The World Health Organization has considered the situation not critical enough to warrant an international intervention. Still the virus claims human life daily. As of Wednesday, reports say 132 had already died and people infected with the virus continues to increase to over 4,000. The illness had spread to more countries in the Asia and Pacific regions. Several cities and provinces in China where the strain originated, had been locked down. Latest report says the virus has reached Germany, the United States and United Arab Emirates.

At least we are not seeing a pandemic, but since this kind of virus spread so fast, we will never know how quickly health authorities will be able to find a cure or the quarantine will be able to contain it to prevent its world-wide spread. So far, thank God, the virus has not reached Negros.

Occidental Negros Governor Eugenio Lacson said there is no need to panic; there is no report anyone here has been infected. Nevertheless, people are deeply concerned because the virus can strike everywhere and is undetected for several days after infection.

The world has seen seven pandemics during the last 200 years, but people survived because the disease oftentimes simply died out, like a flame that fizzles out after it has consumed its victims. The last (hopefully) cholera pandemic was close to our time – 1961-1975 but the Philippines was spared from this disease, not that nobody died of it but because it did not spread far wide enough. Even to this day, thousands die in Africa from cholera, an estimated over 200,000 annually.

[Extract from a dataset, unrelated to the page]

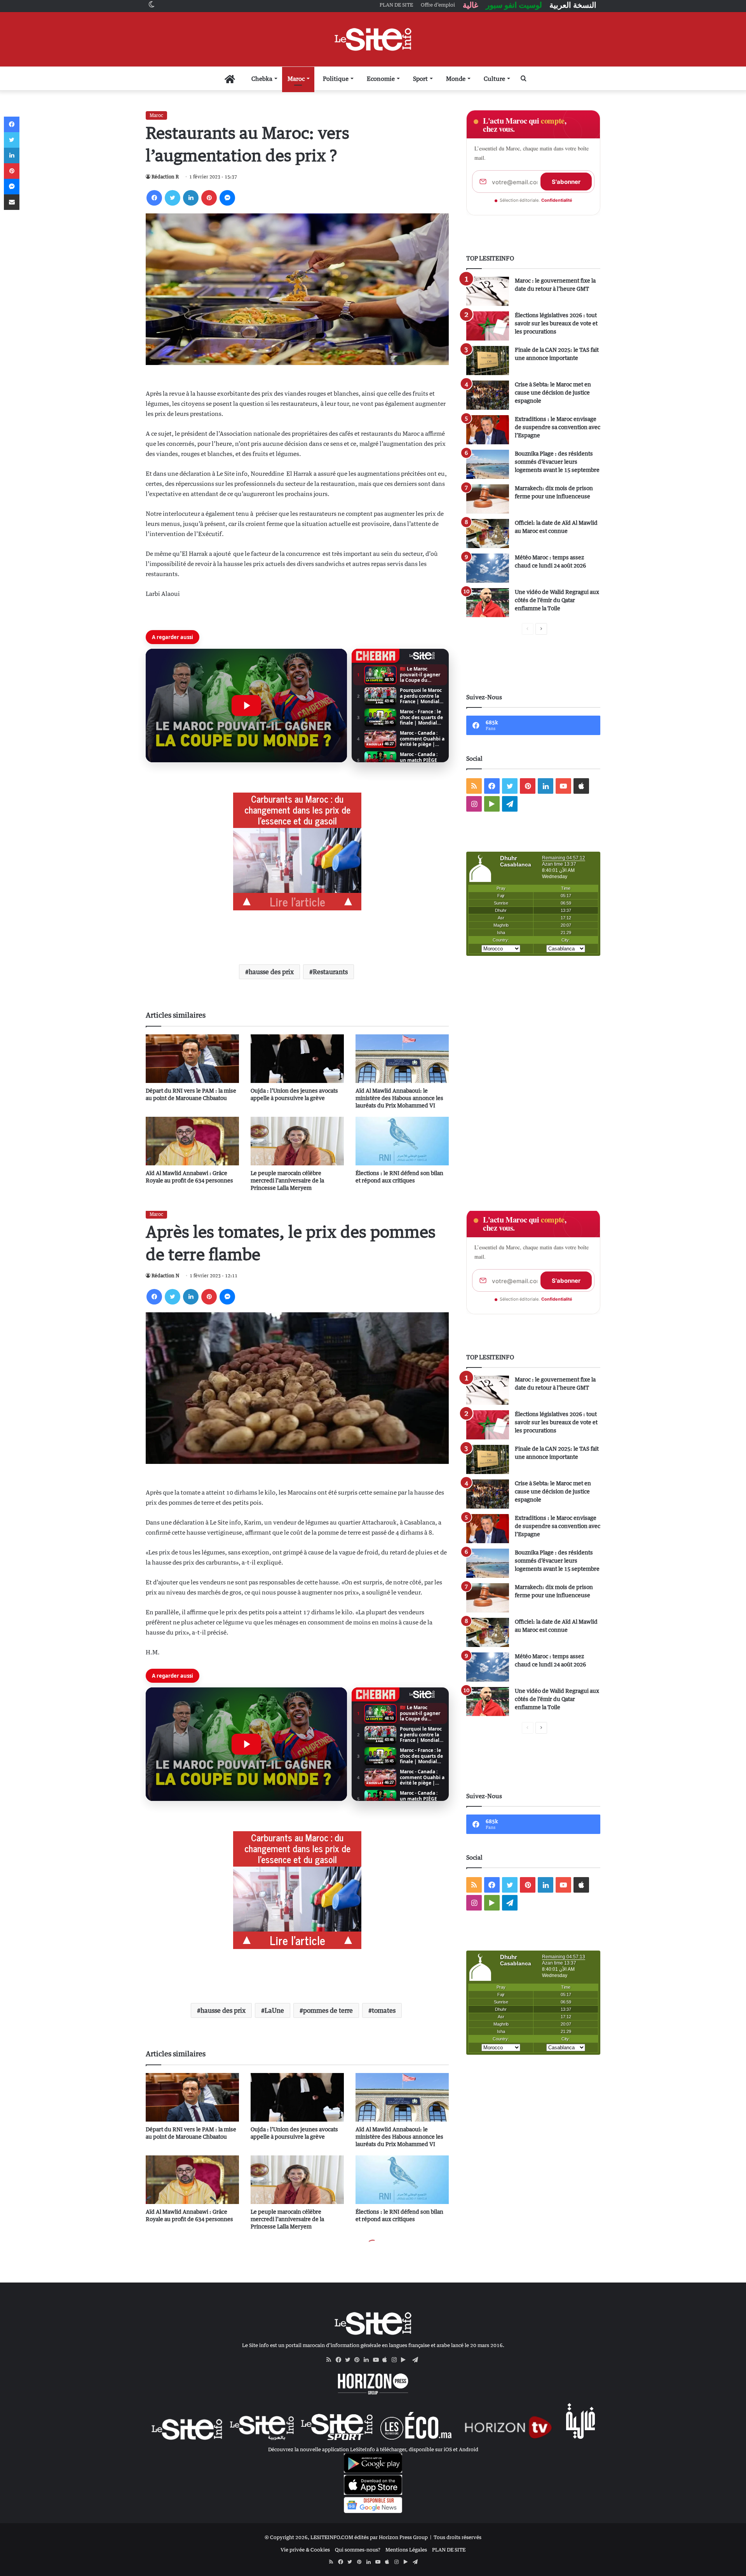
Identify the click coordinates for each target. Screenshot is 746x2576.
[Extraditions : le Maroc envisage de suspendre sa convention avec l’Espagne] (487, 429)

Negros suffered much during the 4th (1863-1876) and 5th (1881-1896) pandemic with thousands dying by the week. This is one aspect of the growth of the sugar industry and the economic progress of Negros that people had never associated.

The expansion of the sugar industry demanded an army of workers that flocked to Occidental Negros mainly from Panay and even as far as Batangas. On the northern and eastern side of the island, they came from Cebu and Bohol. The largest migration was in the occidental side.

Cholera is transmitted mainly by the unsanitary living conditions. The Recollect fathers recorded the incapability of their towns to accommodate the inflow of immigrants who came without a specific destination. They arrived in Valladolid, Talisay, Silay, Binalbagan, Ilog, Himamaylan, Bacolod and Manapla in search of work.

In the meantime, they stayed in the towns without houses to stay but hovels and lean-tos and places for their personal hygiene. The woods and the rivers provided the means for human waste disposal and all sorts of garbage.

The periodic attack of locusts worsened their situation. This pest would descend upon the rice and corn fields, ravaging the land and causing hunger and with that disease and death. The parish priest of Himamaylan recorded in his Cosas Notables that the swarm of locust caused hunger with several deaths reported for lack of food.

Among the victims of the 5th cholera pandemic was Recollect Fr. Pedro Garcia of Binalbagan whose dedication to his flock to insure that the dying never leave this world without the sacraments, worked closely with the victims at their death beds that he too was infected and died at the age of 29 years.

The situation was beyond the capability of the local governments to care for the sick. Not until the late 1879 did Negros have a physician – one doctor for over 500,000 people. The idea of public hygiene was just beginning to take hold and the government appointed sanitarios publicos much later under the Spanish regime.

There were other incidents of cholera epidemics in Negros even during the dark days of World War II, but the disease was contained due to progress in health care and public sanitation.  There were other epidemics in Negros during the Spanish times and even up to the 1960s like malaria and dysentery.

The new corona virus is being prevented from spreading worldwide but the dark side is that no cure has been discovered yet. The only defense we have is prevention, but best of all are prayers.